神さまが司令官

第三章 被災の教会へ


4、被災の教会から

 もう何度も報告をしてきたが、この震災で傷ついた教会が、先頭になって被災した人たちに手を差し伸べてきた。私たちが救援活動を一区切りつけた今も、まだ物資を配布し、炊き出しを続けている所がある。今、私たちの所に届くものはそういった活動中の教会にお届けしている。又、仮設住宅への入居が盛んに行なわれている。新しい生活に物資はまだまだ必要と思うが、だんだん被災者の意識が「自分たちの手で」と変わってきており、そのような意識を妨げないような援助をという声が街の中に強くなってきた。教会はその辺りの呼吸を心得て、物資、炊き出し、引っ越しといろいろお手伝いをしながらも、テント村や仮設住宅を1軒1軒訪ね、本当に大切なこと、イエスさまの救いをお伝えしている。自らも被災している教会が、こんなにもきめ細かな活動をしているのである。牧師を中心に、被災された兄弟姉妹たちが生き生き働いておられる。そんなある方は家を失って、教会に避難中だと言われる。中にはクリスチャンでないと言うその方は、家族のように、まるで伝道者であるかのように働いておられる。教会が被災者の中に入ってゆくとは、このようなことなのかも知れないと思わされる光景であった。

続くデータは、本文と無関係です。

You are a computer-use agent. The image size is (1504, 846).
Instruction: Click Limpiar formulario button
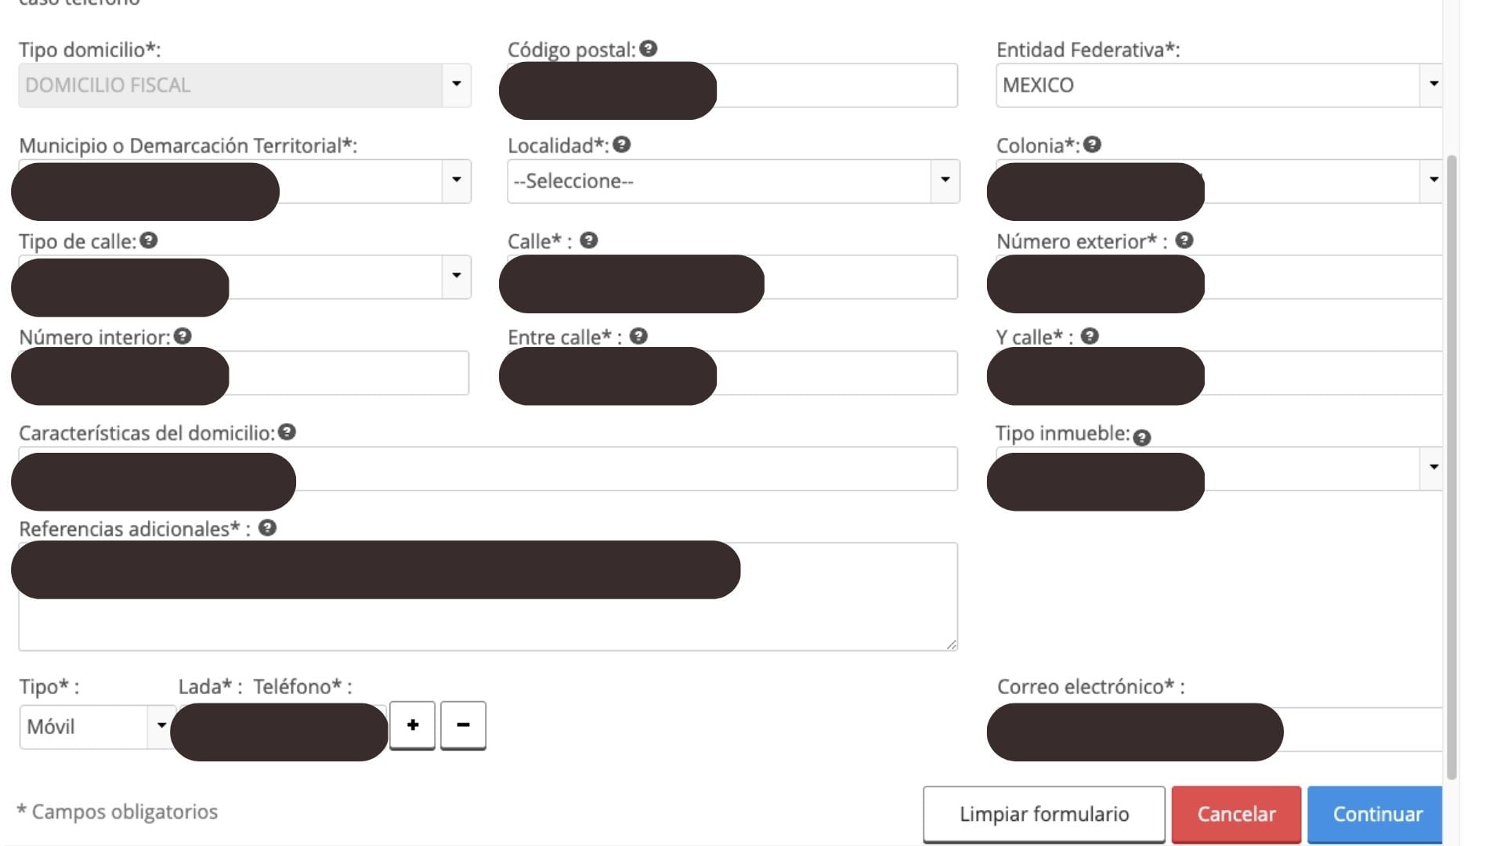[1043, 814]
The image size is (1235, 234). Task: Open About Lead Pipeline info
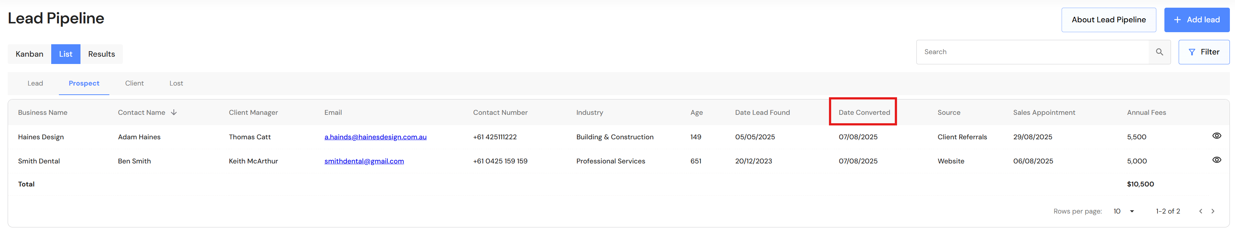click(1108, 20)
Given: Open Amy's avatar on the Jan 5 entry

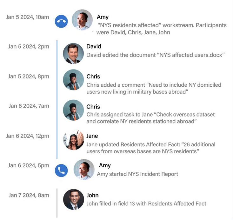Looking at the screenshot, I should [82, 20].
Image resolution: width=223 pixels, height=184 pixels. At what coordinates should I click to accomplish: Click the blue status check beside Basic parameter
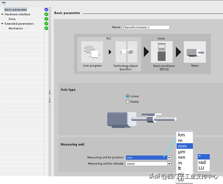coord(46,10)
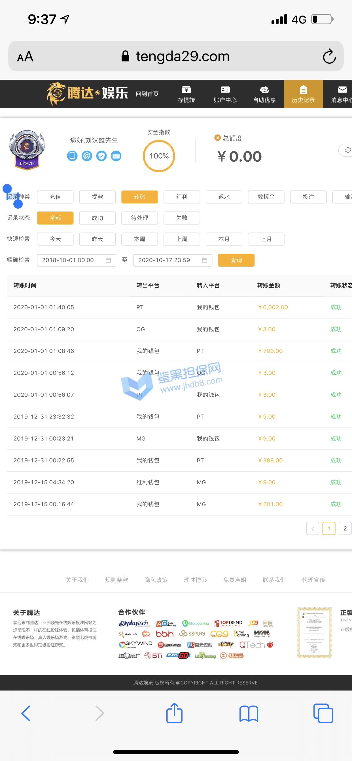Open the 账户中心 menu item
The height and width of the screenshot is (761, 352).
pyautogui.click(x=225, y=94)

 地震の当日、ある姉妹が新聞配達をしていた。ぐらぐらと揺れて生きた心地がしなかったと言う。見ると、今、新聞を配ってきたお家が倒壊している。一瞬遅ければ助からなかった。そんな話を聞いたその地区は、ほとんど全滅に近いガレキの山と化している。不思議にも、その中央部に、少し傾いてはいるが教会が立っていた。次々と怪我人が教会にやって来る。牧師も外に飛び出し、夢中になってガレキの下敷きになっていた四人の方を助け出したそうである。その教会は、避難して来る人たちや遺体安置所として、ごった返したとお聞きした。牧師に助けられた人たちやお年寄りは、教会に向って手を合わせていたという。

 あるとき、トラクトと一緒に配ったレスポンス・カードが戻ってきた。2通。そのどちらにも、「ありがとうございました」と記されている。慰めと励ましのことばが心に届いたのだろうか。教会も被災していたから、同じ痛みを共有するものとして受け入れられたのだろうか。教会は今、被災された方々から、そのような教会であるように望まれているように思う。教会が痛みを持って、イエスさまもそのようになさったであろうことをしてゆく時、周りの人たちは教会を、イエスさまを真に見て下さるのではと思わされる。被災し、傷んでおられる方々と共に歩んでゆかなければならないと思う。